Even though satisfactory robot audition functions are obtained, they are integrations of individual signal processing modules and we cannot see what applications will be possible. Indeed, the position of speech recognition is extremely low in the IT industry. Considering such present conditions, in order to find out really essential applications, we need to construct usable systems first and accumulate experience.
Proxemics based on inter-personal distance is known well as a basic principle of interactions. Quality of interactions are different in each of intimate distance (- 0.5 m), personal distance (0.5 m - 1.2 m), social distance (1.2 m - 3.6 m), and public distance (3.6 m -). The problem on the robot audition in terms of proxemics is the expansion of a dynamic range of a microphone. In an interaction for multiple speakers, if each speaker talks with the same sound volume, the voice of a distant speaker reduces in accordance with the inverse-square law. The conventional 16-bit inputs would not be sufficient and it would be essential to employ 24-bit inputs. It would be difficult to use 24- bit inputs for the entire system from the viewpoint of consistency with computational resources and existing software. Arai et al. have proposed a method of downsampling to 16 bit, which has less information deficits [12]. Moreover, it will be necessary to accept new systems such as multichannel A/D systems or MEMS microphones for cellular phones.

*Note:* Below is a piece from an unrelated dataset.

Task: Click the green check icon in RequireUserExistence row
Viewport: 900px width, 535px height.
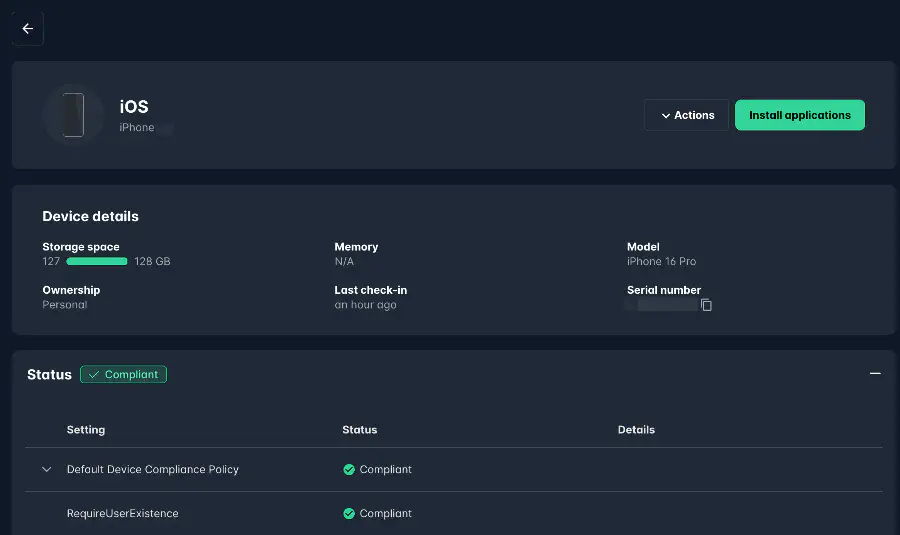Action: point(349,514)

Since humans move their bodies naturally when they listen to music and their interaction becomes smooth, expectation to the music interaction is large. In order to make a robot deal with music, a function to “distinguish sounds” is the key. The followings are the flow of the music robot processing developed as a test bed.

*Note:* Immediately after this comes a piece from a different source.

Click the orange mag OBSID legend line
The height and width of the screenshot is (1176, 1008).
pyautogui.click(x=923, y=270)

Suppress self-generated sound or separate it from the input sound (sound mixture)
Recognize tempo from the beat tracking of a separated sound and estimate the next tempo,
Carry out motions (singing and moving) with the tempo.
The robot begins to step with the tempo immediately as the music starts from a speaker and stops stepping as the music stops. The robot uses a function to suppress self-generated sounds so as to separate the own singing voice from the input sound mixture including the influence of reverberant. Errors cannot be avoided in beat tracking and tempo estimation. It is important for a music robot to recover quickly from wandering at the time of the score tracking caused by tempo estimation errors and join back to an ensemble or a chorus smoothly, which is an essential function for interactions with humans.

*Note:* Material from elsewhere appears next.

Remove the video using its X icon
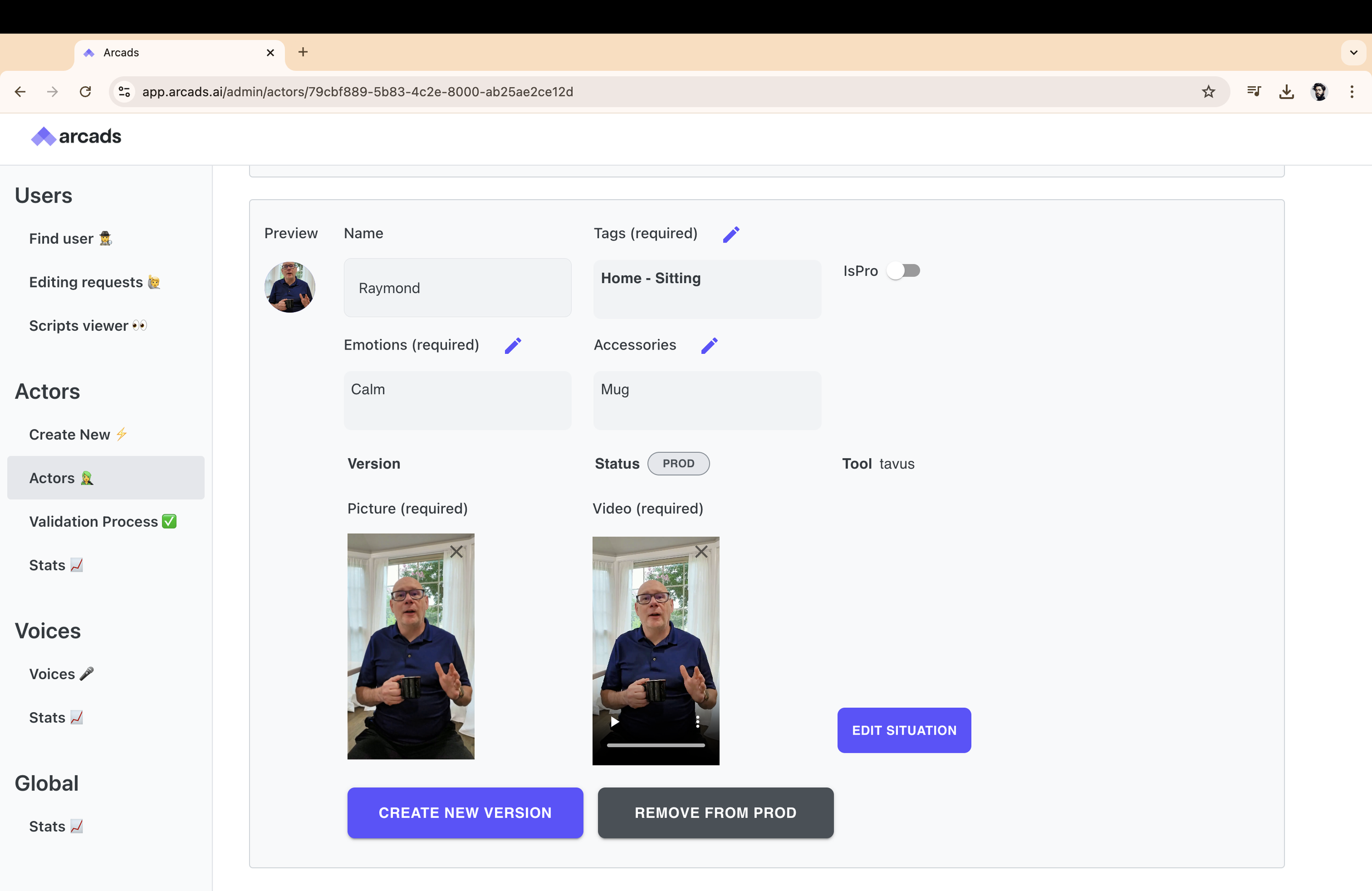Viewport: 1372px width, 891px height. click(x=701, y=551)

Sasaki / Kagami (Advanced Industrial Science and Technology) et al. have developed a mobile robot equipped with a 32-channel microphone array and are working on research and development for understanding indoor sound environment. It is an acoustic version of SLAM (Simultaneous Localization And Mapping), which performs localization and map creation at the same time while following several landmarks with a map given beforehand [1]. Although the conventional SLAM uses image sensors, laser range sensors and ultrasonic sensors, microphones, acoustic signals from the audio band in other words, have not been used. The study of Sasaki et al. aims at incorporating the acoustic signals that were not treated in the conventional SLAM into SLAM, and it is a pioneering study. When a sound is heard though the sound source is not seen, this system enables SLAM or source searching, which has opened up the way to true scene analyses and environmental analyses, we presume.